AH2 – Breast anatomy and types of cancer

The female breast undergoes changes in size, shape and function during the different developmental stage of the women (puberty, pregnancy, lactation, etc.). However, the breast structures comprise three main structures that are the skin, subcutaneous tissue and the breast tissue itself. The latter is composed mainly by adipose tissue (i.e. fat cells) and a structure of lobes, lobules and milk ducts. The lobes contain small lobules which shape the gland producing the milk in nursing women. Both lobes and lobules are connected to the milk ducts which carry the milk to the nipple. Apart from those tissues, in the breast area there are also a network of ligaments, fibrous connective tissue, nerves, lymphatic system and blood vessels.

Generally, the type of breast cancer is related to the origin of the growth of cancer cells and the most common ones are the:

  • Ductal carcinoma in situ: non-invasive breast cancer where cancer cells are contained in the breast milk duct.
  • Invasive ductal carcinoma: cells originated in the milk duct have spread to surrounding tissue.
  • Invasive lobular carcinoma: cells originated in the lobules have spread to surrounding tissue.

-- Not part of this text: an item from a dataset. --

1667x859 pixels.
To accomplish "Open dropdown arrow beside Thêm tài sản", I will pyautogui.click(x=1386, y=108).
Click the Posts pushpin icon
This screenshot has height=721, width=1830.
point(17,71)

Most of them are carcinomas, meaning that the tumour started in the epithelial cells, those cells that line organs and tissues throughout the body. Most breast cancer are adenocarcinoma because the tumour starts at the ducts or the lobules (glandular tissue).

No matter which is the origin of the cancer, when facing an invasive one, HypoSens would facilitate the detection of cancer cells in the lymphatic system and contribute to a better prognosis and treatment selection for the patient.